Prompt
Transcribe, verbatim, every line from the start of the entries through the line that contains "You are a computer-use agent. The image"; include both boundary lines and omit all others.

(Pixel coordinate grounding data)
________

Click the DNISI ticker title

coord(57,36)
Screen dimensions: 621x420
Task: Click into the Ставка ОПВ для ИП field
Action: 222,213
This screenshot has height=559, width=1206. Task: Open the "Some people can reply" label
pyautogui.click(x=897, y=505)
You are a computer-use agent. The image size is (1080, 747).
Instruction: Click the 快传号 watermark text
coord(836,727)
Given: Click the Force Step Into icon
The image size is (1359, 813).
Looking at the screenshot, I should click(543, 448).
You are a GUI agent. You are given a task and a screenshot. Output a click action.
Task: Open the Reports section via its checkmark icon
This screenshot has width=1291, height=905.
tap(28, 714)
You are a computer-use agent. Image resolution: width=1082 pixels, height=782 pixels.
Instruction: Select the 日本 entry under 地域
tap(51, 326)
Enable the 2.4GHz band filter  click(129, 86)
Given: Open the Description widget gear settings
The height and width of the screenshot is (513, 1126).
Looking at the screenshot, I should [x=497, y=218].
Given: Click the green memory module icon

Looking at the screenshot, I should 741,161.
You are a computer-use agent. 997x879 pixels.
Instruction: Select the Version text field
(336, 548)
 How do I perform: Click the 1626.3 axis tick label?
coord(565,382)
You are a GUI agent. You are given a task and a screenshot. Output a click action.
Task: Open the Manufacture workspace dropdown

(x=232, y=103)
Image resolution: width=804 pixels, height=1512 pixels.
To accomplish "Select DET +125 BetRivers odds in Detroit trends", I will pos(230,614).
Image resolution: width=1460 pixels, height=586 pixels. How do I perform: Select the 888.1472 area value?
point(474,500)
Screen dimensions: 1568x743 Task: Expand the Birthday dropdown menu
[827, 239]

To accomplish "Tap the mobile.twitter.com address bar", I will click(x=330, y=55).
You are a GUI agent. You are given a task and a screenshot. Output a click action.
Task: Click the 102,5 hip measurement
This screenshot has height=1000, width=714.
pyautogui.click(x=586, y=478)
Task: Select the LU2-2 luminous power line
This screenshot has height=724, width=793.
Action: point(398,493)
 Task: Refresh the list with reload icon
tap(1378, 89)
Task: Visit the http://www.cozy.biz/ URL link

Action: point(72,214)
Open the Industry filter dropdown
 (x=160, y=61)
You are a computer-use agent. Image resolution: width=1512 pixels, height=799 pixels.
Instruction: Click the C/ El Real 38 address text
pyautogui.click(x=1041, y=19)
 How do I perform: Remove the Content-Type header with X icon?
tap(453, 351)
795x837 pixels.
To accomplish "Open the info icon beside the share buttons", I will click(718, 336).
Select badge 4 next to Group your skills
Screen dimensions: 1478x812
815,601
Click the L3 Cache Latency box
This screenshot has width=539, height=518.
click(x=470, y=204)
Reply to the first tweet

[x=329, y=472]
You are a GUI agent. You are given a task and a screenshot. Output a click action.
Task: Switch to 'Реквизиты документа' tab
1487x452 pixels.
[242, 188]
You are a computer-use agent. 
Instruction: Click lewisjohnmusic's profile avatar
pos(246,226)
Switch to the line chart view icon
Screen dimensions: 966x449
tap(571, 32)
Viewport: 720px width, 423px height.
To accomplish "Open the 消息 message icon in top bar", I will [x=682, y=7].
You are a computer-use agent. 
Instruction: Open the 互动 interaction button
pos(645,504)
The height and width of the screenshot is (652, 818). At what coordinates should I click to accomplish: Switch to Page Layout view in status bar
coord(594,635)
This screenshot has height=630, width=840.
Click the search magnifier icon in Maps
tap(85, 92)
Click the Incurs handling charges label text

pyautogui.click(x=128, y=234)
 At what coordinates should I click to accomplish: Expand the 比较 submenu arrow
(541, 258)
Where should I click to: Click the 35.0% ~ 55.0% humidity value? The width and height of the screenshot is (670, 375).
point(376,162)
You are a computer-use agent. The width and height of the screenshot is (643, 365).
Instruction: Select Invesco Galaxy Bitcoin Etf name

________

Exercise answer
Click the DNISI ticker title

coord(57,36)
Screen dimensions: 621x420
Task: Click into the Ставка ОПВ для ИП field
Action: 222,213
This screenshot has height=559, width=1206. Task: Open the "Some people can reply" label
pyautogui.click(x=897, y=505)
You are a computer-use agent. The image size is (1080, 747).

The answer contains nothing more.